En théorie seulement, puisque ces dernières ont visiblement trouvé des moyens de contrer la juridiction.

YouTube par exemple, a développé un algorithme, le Content ID, pour identifier les vidéos susceptibles d’utiliser des œuvres ou extraits protégés et ainsi les démonétiser plutôt que d’en payer les droits. Cette mesure radicale a pour conséquence de réduire drastiquement la liberté et les possibilités de créations des vidéastes amateurs tandis qu’elle inquiète moins les acteurs importants de YouTube qui peuvent négocier. Ainsi la liberté de création pourrait devenir inégale. De plus, les principes de gratuité et le partage sont la base d’internet. Ils permettent de démocratiser la création. La gratuité a souvent permis de faire connaître des créateurs, séries tel que game of thrones.

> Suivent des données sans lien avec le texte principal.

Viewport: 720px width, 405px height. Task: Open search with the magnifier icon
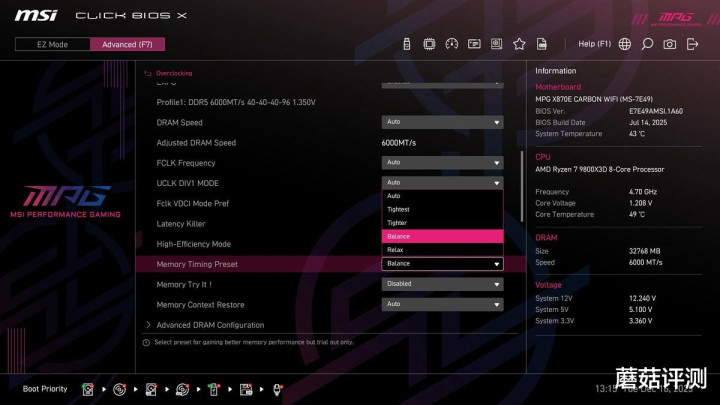(x=647, y=44)
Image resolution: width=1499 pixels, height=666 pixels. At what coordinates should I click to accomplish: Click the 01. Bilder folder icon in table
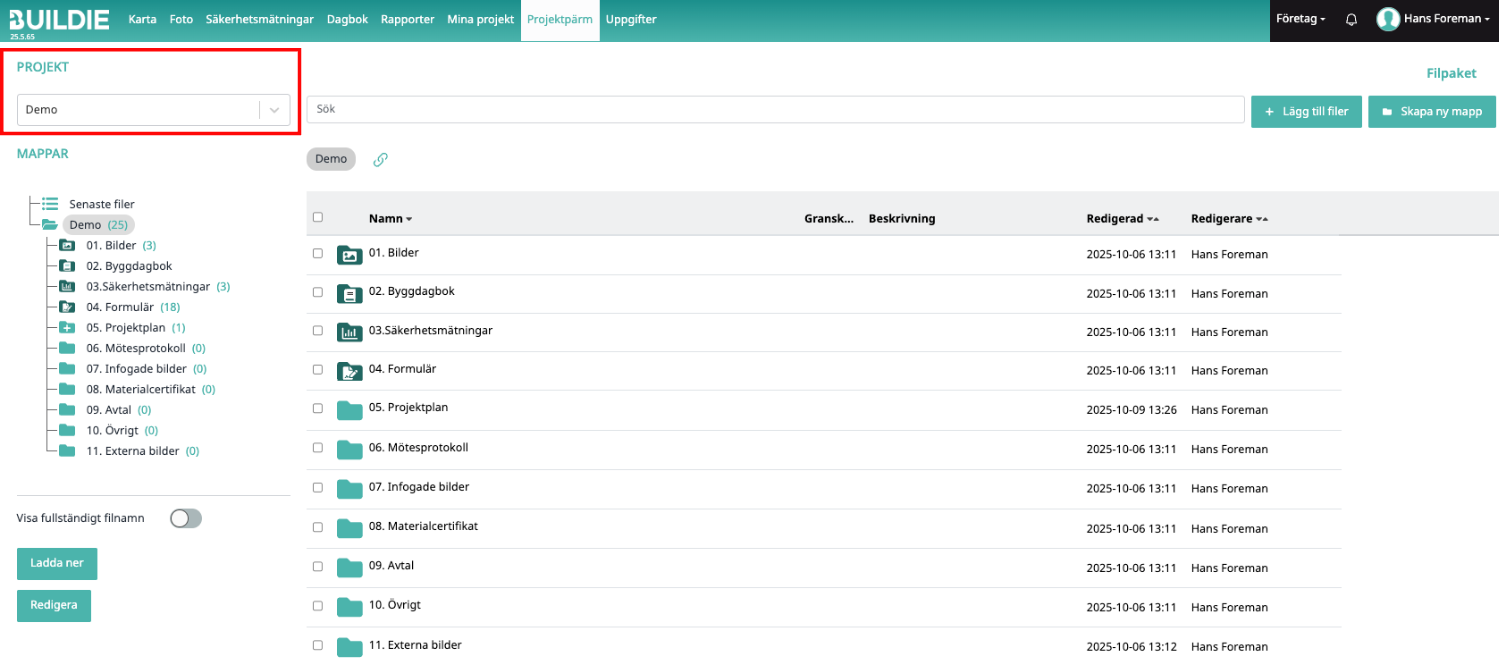349,254
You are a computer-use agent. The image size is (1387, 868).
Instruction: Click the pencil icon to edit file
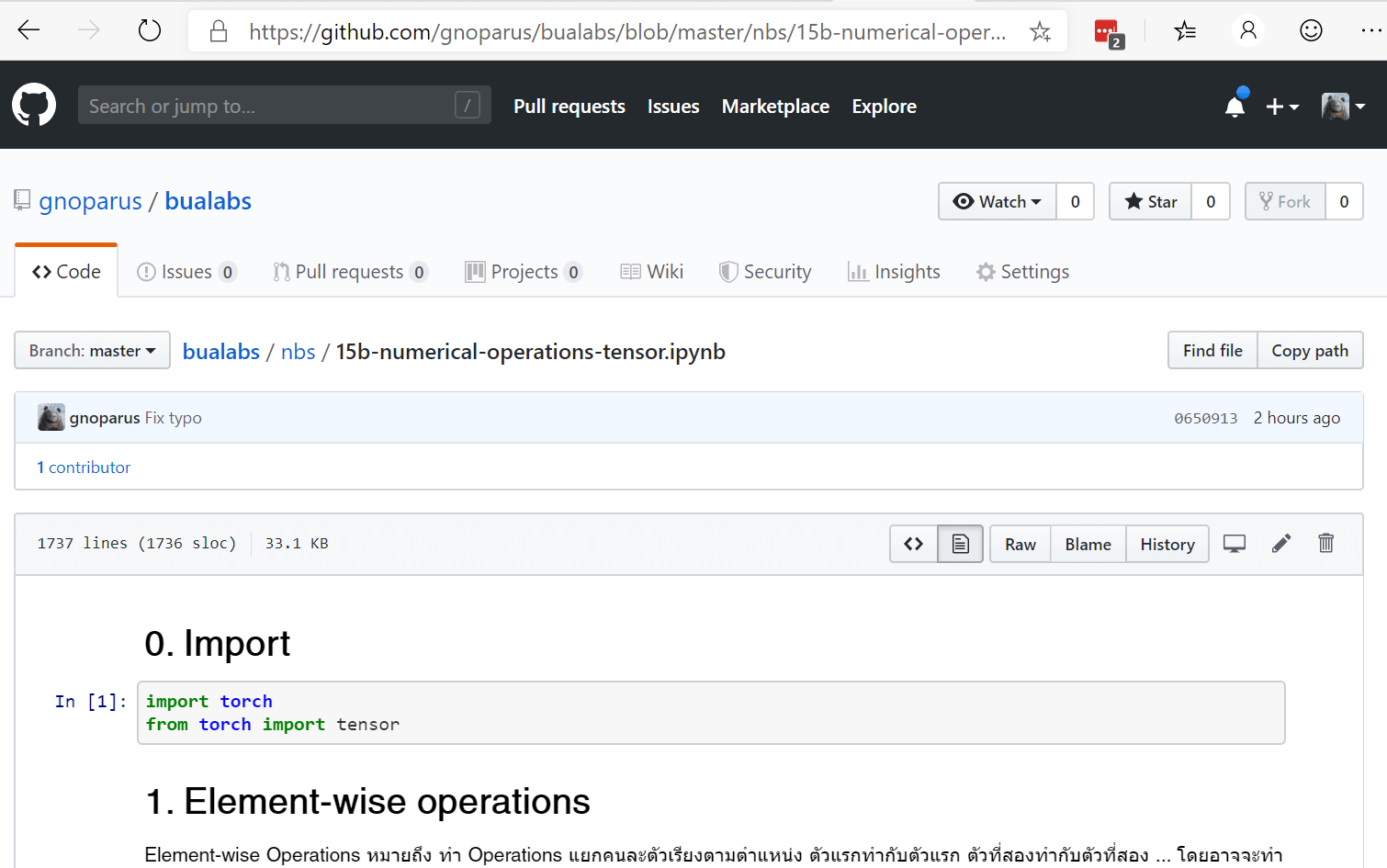tap(1280, 544)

Les droits d’auteurs demandent nécessairement une surveillance des communications sur internet, ce qui mène petit à petit à la destruction de la confidentialité en ligne. Si des lois existent pour protéger les auteurs, alors elles doivent être mises en vigueur, ce qui implique forcément une perte de liberté sur internet.

 

Conclusion

En conclusion, la directive européenne sur les droits d’auteurs en mars dernier peut être interprétée comme un début de législation des droits d’auteurs sur internet. Elle montre une volonté de la part de l’état de mieux rémunérer les créateurs sur internet. Malgré tout des failles sont remarquables, l’essence même d’internet est remise en cause et faire plier les acteurs majeurs devenus très puissants reste compliqué pour l’Europe.